Helen Ford a repéré Dorothy Hart, qui s’étonnait qu’aucun billet n’avait été réservé pour Hart et elle. Ils avaient simplement supposé qu’ils auraient une place réservée à la première d’un spectacle de Hart. Les deux femmes sont allées dans les coulisses pour trouver Rodgers qui s’est écrié: «Oh! Mon Dieu! Larry est là?»

Quand le rideau s’est levé et que les lumières se sont éteintes, Hart est apparu à sa place habituelle dans l’allée à l’arrière du théâtre. Ses deux "gardiens" se tenaient à l’affut. Le premier acte s’est déroulé sans incident. À l’entracte, Hart – son manteau était toujours au vestiaire – alla boire un verre dans un bar voisin, ignorant la pluie. Il revint trempé – dans les deux sens du terme – et reprit sa veille à l’arrière de la salle.

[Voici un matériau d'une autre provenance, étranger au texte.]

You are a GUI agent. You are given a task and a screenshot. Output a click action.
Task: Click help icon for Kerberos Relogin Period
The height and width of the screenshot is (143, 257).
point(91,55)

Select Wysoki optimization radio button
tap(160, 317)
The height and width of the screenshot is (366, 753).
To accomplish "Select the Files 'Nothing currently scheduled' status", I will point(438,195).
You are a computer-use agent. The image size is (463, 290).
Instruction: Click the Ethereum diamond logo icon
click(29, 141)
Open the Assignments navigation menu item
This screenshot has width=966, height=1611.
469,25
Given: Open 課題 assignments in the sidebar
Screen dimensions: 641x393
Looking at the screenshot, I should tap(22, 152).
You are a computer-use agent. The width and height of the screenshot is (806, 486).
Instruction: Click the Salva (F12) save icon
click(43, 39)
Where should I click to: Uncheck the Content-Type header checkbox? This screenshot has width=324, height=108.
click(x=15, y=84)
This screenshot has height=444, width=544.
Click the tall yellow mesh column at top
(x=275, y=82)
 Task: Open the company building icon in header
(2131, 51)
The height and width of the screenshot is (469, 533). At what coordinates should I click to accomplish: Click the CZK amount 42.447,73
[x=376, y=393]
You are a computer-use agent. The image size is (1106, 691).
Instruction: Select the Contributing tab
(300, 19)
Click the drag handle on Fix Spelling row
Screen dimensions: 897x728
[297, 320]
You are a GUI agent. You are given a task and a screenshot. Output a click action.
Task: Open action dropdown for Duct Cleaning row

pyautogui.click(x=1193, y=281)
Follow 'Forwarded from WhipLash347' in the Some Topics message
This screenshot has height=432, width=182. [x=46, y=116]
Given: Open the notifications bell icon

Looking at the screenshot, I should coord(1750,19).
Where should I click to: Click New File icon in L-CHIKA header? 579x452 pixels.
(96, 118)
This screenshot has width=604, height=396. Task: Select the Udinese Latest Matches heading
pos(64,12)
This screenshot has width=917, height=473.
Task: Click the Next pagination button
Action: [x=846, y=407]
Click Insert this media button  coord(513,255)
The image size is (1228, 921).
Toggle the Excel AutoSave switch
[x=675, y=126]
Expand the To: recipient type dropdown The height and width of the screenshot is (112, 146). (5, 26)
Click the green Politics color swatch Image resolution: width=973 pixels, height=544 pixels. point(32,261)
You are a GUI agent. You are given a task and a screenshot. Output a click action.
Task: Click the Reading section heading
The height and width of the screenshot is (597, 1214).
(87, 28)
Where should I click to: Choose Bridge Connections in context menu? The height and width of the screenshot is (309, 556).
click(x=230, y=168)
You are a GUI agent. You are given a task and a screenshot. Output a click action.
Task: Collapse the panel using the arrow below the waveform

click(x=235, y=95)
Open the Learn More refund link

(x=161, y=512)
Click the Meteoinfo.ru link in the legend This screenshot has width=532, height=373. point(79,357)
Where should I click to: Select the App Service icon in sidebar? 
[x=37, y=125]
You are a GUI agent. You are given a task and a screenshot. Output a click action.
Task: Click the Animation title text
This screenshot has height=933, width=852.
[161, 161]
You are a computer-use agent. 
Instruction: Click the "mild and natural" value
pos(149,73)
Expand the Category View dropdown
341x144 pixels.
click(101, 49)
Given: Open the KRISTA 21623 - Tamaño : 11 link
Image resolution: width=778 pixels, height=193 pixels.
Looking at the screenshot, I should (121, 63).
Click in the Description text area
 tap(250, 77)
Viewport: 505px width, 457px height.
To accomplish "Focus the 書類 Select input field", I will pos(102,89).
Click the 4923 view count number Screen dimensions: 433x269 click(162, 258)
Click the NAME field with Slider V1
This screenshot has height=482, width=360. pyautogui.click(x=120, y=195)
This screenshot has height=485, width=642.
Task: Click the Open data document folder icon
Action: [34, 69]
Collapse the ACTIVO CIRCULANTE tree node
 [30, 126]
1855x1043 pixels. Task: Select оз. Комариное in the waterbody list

Il était calme au début, mais au fur et à mesure que le deuxième acte progressait, il a commencé à dire certaines répliques à haute voix, chantant même certaines paroles dans un sous-ton audible qui devenait plus fiévreux et agité. Lorsque sa voix est devenue trop forte pour être ignorée, les deux chiens de garde l’ont attrapé et ont sorti de la salle un Hart qui criait et leur donnait des coups de pied.

Sa femme Dorothy, qui avait entendu la perturbation, est sortie et l’a emmené à son appartement sur la 57ème rue dans un taxi. Après un certain temps, elle l’a installé sur le canapé, et il s’est endormi complètement habillé.

«Quand je l’ai regardé, plusieurs fois au cours de cette nuit, il transpirait et respirait lourdement, mais le matin il avait quitté l’appartement sans le dire à personne. Et sans un manteau.»